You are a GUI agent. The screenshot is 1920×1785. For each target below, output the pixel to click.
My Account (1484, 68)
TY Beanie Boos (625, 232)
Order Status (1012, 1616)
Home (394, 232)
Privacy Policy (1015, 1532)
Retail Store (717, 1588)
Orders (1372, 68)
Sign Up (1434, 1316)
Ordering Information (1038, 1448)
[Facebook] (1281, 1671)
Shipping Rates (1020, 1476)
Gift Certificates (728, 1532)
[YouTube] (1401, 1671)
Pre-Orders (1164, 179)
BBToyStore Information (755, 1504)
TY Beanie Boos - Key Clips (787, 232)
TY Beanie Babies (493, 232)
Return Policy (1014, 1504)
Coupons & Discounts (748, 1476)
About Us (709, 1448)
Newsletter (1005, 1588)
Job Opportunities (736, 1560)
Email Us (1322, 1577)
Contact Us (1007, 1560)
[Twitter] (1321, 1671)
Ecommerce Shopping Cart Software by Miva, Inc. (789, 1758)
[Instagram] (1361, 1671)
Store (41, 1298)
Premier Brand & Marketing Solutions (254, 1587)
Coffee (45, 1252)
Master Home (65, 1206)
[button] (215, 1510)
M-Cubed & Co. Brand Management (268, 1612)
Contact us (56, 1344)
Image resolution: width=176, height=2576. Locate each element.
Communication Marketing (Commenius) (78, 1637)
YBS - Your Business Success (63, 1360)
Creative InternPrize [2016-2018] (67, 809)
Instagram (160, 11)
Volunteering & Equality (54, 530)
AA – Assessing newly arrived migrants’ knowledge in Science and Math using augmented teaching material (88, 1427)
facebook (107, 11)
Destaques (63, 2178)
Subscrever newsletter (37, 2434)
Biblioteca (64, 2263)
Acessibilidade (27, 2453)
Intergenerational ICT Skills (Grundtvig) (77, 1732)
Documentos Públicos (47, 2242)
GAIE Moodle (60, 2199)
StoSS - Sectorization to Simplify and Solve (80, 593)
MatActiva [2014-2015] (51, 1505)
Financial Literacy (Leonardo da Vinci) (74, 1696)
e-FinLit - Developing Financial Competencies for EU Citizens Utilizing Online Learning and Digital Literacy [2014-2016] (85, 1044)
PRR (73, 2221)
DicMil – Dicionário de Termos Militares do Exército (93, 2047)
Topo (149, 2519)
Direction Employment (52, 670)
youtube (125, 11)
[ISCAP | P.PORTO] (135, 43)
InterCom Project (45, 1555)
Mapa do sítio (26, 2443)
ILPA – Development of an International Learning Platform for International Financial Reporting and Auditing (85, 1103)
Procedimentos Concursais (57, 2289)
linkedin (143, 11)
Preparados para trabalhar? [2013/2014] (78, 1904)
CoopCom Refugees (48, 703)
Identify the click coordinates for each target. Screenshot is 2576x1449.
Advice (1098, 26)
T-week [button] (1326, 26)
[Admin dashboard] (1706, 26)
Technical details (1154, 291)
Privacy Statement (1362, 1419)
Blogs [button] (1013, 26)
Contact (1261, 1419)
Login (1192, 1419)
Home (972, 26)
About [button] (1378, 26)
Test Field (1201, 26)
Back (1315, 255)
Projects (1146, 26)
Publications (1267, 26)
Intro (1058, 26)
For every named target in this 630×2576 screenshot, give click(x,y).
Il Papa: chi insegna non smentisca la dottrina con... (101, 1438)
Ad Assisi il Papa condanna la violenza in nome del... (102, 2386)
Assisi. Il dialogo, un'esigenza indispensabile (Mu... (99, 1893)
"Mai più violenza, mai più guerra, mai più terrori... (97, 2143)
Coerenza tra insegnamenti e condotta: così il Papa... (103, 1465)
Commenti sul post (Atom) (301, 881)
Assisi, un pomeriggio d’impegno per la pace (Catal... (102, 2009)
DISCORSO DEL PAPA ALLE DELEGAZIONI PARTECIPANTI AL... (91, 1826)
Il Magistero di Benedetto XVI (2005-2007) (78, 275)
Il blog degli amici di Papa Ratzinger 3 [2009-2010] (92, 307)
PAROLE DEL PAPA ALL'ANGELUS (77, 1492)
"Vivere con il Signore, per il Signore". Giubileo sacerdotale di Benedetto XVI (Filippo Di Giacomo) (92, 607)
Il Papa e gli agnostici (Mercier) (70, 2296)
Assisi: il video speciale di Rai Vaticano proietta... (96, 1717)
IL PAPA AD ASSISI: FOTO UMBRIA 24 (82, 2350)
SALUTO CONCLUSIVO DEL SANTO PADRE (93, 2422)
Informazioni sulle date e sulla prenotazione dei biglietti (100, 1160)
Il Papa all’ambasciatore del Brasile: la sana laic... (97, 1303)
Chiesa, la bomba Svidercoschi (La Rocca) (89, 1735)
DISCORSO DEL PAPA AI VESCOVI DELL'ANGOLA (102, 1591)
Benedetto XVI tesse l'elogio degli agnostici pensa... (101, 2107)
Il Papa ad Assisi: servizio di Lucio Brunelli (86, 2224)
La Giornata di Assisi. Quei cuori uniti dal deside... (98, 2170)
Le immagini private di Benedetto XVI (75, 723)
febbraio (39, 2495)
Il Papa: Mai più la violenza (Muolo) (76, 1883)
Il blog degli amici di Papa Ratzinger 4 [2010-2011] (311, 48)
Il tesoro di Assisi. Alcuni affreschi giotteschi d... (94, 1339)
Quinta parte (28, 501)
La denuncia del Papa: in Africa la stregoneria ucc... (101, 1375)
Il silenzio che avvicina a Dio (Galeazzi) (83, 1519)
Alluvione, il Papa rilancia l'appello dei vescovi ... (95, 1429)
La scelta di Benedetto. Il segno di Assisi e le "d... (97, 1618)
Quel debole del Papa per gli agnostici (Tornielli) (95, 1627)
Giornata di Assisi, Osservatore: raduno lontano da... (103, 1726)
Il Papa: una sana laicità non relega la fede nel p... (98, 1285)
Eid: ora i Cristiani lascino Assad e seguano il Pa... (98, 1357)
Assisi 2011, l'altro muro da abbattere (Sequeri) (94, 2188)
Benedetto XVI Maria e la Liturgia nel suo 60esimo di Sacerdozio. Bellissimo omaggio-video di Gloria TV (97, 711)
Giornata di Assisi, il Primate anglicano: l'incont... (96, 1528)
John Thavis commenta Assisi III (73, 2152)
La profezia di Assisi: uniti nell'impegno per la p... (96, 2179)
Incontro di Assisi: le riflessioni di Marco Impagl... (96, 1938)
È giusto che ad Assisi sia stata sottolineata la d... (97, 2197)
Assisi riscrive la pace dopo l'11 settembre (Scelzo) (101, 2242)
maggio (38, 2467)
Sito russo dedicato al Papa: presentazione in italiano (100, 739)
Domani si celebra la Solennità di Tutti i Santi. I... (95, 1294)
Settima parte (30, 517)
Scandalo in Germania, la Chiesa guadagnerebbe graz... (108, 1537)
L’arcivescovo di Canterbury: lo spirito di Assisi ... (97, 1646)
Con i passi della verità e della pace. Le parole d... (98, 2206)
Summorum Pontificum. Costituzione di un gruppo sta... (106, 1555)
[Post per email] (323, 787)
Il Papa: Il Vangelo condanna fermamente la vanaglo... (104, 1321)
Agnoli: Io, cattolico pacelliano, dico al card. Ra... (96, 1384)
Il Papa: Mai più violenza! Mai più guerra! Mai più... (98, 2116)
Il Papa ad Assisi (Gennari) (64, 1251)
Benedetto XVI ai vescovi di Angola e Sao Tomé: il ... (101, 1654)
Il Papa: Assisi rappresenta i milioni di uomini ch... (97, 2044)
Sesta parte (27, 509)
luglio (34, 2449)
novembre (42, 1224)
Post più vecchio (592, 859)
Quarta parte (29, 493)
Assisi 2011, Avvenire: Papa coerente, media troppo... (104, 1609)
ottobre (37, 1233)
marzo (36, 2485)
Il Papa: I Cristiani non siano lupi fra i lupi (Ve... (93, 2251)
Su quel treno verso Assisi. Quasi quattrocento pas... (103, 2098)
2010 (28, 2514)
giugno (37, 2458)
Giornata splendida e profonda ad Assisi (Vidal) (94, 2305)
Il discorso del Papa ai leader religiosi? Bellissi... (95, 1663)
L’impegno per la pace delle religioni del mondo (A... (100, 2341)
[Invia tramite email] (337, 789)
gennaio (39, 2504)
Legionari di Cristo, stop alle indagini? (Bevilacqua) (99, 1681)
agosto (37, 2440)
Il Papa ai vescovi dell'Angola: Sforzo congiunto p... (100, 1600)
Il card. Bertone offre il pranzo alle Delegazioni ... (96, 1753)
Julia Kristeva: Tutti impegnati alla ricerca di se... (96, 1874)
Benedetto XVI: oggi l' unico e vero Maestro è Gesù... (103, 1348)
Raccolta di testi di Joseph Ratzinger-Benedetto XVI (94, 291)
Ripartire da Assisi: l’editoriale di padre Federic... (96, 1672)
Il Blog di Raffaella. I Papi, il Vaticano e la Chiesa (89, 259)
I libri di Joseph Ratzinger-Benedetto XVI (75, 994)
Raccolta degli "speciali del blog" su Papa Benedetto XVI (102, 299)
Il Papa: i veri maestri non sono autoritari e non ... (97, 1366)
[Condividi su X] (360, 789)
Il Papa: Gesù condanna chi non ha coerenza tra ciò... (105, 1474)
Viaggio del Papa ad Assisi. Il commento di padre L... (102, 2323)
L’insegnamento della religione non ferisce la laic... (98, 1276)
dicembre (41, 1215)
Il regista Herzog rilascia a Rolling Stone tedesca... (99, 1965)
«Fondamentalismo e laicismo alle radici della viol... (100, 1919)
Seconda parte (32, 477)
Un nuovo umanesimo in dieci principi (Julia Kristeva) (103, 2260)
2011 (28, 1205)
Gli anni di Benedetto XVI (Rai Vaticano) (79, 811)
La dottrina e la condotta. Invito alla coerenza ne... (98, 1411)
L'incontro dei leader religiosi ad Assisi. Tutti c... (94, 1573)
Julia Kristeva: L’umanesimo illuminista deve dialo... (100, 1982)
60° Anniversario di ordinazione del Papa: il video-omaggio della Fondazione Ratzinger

──────

Reproduce only the lines above, starting at the line with "IL PAPA AD ASSISI: FOTO UMBRIA 24 (82, 2350)" and ending at the line with "La scelta di", exactly as written.

IL PAPA AD ASSISI: FOTO UMBRIA 24 (82, 2350)
SALUTO CONCLUSIVO DEL SANTO PADRE (93, 2422)
Informazioni sulle date e sulla prenotazione dei biglietti (100, 1160)
Il Papa all’ambasciatore del Brasile: la sana laic... (97, 1303)
Chiesa, la bomba Svidercoschi (La Rocca) (89, 1735)
DISCORSO DEL PAPA AI VESCOVI DELL'ANGOLA (102, 1591)
Benedetto XVI tesse l'elogio degli agnostici pensa... (101, 2107)
Il Papa ad Assisi: servizio di Lucio Brunelli (86, 2224)
La Giornata di Assisi. Quei cuori uniti dal deside... (98, 2170)
Le immagini private di Benedetto XVI (75, 723)
febbraio (39, 2495)
Il Papa: Mai più la violenza (Muolo) (76, 1883)
Il blog degli amici di Papa Ratzinger 4 [2010-2011] (311, 48)
Il tesoro di Assisi. Alcuni affreschi giotteschi d... (94, 1339)
Quinta parte (28, 501)
La denuncia del Papa: in Africa la stregoneria ucc... (101, 1375)
Il silenzio che avvicina a Dio (Galeazzi) (83, 1519)
Alluvione, il Papa rilancia l'appello dei vescovi ... (95, 1429)
La scelta di Benedetto. Il segno di Assisi e le "d... (97, 1618)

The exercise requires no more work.